_Problems and tasks_:
1. In the text on the Shelton power-of-attorney case, do the following statements agree with it? Answer yes or no for each, quoting the deciding words. (a) The Illinois Supreme Court allowed a petition for leave to appeal in the case. (b) Under the decedent's power of attorney, the daughter would become successor agent ahead of the son. (c) The wife's own document named the decedent as her agent.
2. Proceed with the text on the Shelton power-of-attorney case, picking up after its final sentence.

Does a person designated as someone’s successor power of attorney owe the principal duties before the contingency built into the Power of Attorney happens? That’s one of the questions which the Illinois Supreme Court agreed to decide in the closing days of the November term, allowing a petition for leave to appeal in In re Estate of Shelton, a case from the Third District Appellate Court.
Shelton began in 2005 when the decedent executed an Ilinois Statutory Short Form Power of Attorney for Property, appointing his wife his attorney-in-fact or “agent.” The durable POA gives the wife various powers, including the authority to pledge, sell, and otherwise dispose of real or personal property without advance notice; the power to make estate transactions and gifts; the power to name or change beneficiaries or joint tenants and the power to exercise trust authority. The POA stated that if the wife became “incompetent, resign[ed] or refuse[d] to accept,” the decedent’s son, and then, his daughter, would be successor agent. The POA provided that a person was incompetent “if and while the person is a minor or an adjudicated incompetent or disabled person or the person is unable to give prompt and intelligent consideration to business matters, as certified by a licensed physician.” The same day that decedent executed his POA, his wife executed a substantively similar document appointing the decedent her agent, and first son and then daughter as his successors.

_Material shown_:
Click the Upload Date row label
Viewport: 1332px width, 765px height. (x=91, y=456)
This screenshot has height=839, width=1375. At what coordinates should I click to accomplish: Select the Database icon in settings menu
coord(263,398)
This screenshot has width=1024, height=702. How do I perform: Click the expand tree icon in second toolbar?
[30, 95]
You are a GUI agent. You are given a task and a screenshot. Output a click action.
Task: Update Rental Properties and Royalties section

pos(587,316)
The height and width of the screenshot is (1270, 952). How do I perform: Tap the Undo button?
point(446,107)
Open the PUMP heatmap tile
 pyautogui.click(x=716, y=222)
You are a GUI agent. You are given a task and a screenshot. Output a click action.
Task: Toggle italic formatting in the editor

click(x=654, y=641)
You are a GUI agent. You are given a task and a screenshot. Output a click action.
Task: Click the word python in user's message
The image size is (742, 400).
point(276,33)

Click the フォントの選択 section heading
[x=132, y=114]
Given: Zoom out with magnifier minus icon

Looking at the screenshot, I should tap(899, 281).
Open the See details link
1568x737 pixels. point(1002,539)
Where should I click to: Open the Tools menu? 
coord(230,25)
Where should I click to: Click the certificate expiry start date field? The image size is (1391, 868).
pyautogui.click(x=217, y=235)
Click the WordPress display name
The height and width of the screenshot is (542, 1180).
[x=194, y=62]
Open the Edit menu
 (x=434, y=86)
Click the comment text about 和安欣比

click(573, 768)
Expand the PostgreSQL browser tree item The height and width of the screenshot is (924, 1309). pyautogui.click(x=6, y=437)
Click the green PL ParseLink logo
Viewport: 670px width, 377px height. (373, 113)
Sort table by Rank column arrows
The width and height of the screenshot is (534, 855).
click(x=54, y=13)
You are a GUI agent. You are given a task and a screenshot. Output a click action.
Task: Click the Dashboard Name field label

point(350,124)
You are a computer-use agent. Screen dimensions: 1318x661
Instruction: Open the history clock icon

_Results of the tasks_:
1.
(a) Yes: "allowing a petition for leave to appeal in In re Estate of Shelton"
(b) No: "the decedent’s son, and then, his daughter, would be successor agent"
(c) Yes: "his wife executed a substantively similar document appointing the decedent her agent"

2.
On a single day in 2011, the decedent conveyed his interest in one farm jointly owned with his wife to the son – conveying his own interest on his own behalf, and his wife’s interest as her attorney-in-fact, and conveyed a second farm to the son which he owned himself. Two years later after the decedent’s passing, his estate began proceedings to recover the first farm. According to the amended citation under the Probate Act, at the time of the conveyance, the son was attorney-in-fact since by that time the wife was incompetent within the meaning of the instrument. As attorney-in-fact, the complaint alleged, the son owed his father a fiduciary duty, making the conveyances presumptively fraudulent.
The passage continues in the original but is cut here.